------ TEXTAUSSCHNITT ------

MS: Nein, alles unter 50 Prozent bringt nichts. Und da wir unsere Ergebnisse von Wahl zu Wahl verdoppeln, brauchen wir noch rund 64 weitere Wahlgänge, um an die Macht zu kommen. Allerdings belügen wir niemanden, wir sind zwar weitgehend inhaltsfrei, aber wir sagen klar, was Sache ist - zum Beispiel auch mit dem Wahlplakat „Merkel ist doof!“, das immer noch von der Berliner Staatsanwaltschaft geprüft wird.
W: Wird Ihre Partei mittlerweile auch überwacht, ist ein zwangloses Gespräch mit Freunden schon als Attentat-Vorbereitung gewertet worden?

------ GESPEICHERTES MATERIAL ------

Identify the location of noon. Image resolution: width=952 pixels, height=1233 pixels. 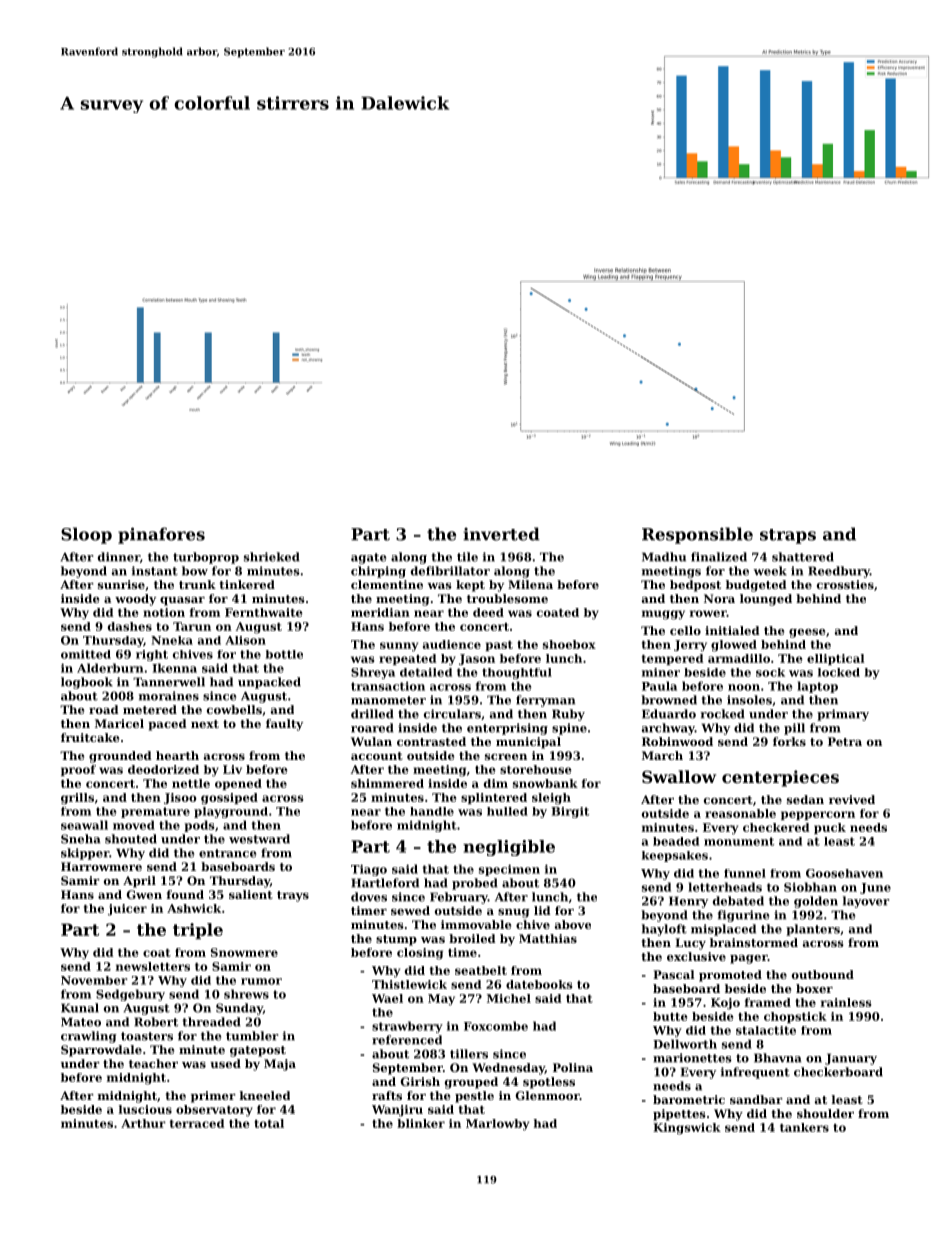
(744, 687).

------

#### IHRE AUFGABEN:
a - Wie viele weitere Wahlgänge braucht die Partei laut dem Textausschnitt noch, um an die Macht zu kommen?
b - Schreiben Sie den Textausschnitt im Anschluss an die letzte Frage weiter.

#### ANTWORTEN:
a - Rund 64 weitere Wahlgänge.

b -
MS: Leo Fischer hat schon vor Jahren extra eine „verfassungsfeindliche Plattform“ in der PARTEI gegründet – und dies über unseren Anwalt dem Verfassungsschutz auch angezeigt. Trotzdem haben wir den Verdacht, dass weiterhin lediglich die Links-Partei beobachtet wird. Obwohl auch wir in Deutschland Steuern zahlen!
W: Frau Merkel ist das Abhören ihres Handys auch ziemlich egal, es waren ja die amerikanischen Freunde. Kontrollieren die Politiker die Geheimdienste oder die Geheimdienste die Politiker? Welche Interessen werden überhaupt vertreten?
MS: Ganz einfach, jeder vertritt seine eigenen Interessen. Und Die PARTEI die humanistischen Grundsätze, z.B. mit dem Wahlversprechen: „Wenn Sie uns wählen, lassen wir die 100 reichsten Deutschen umnieten!“
W: Haben wir hier in der BRD überhaupt noch die Demokratie? Oder anders gefragt: Hatten wir sie jemals in ihrer ganzen Schönheit?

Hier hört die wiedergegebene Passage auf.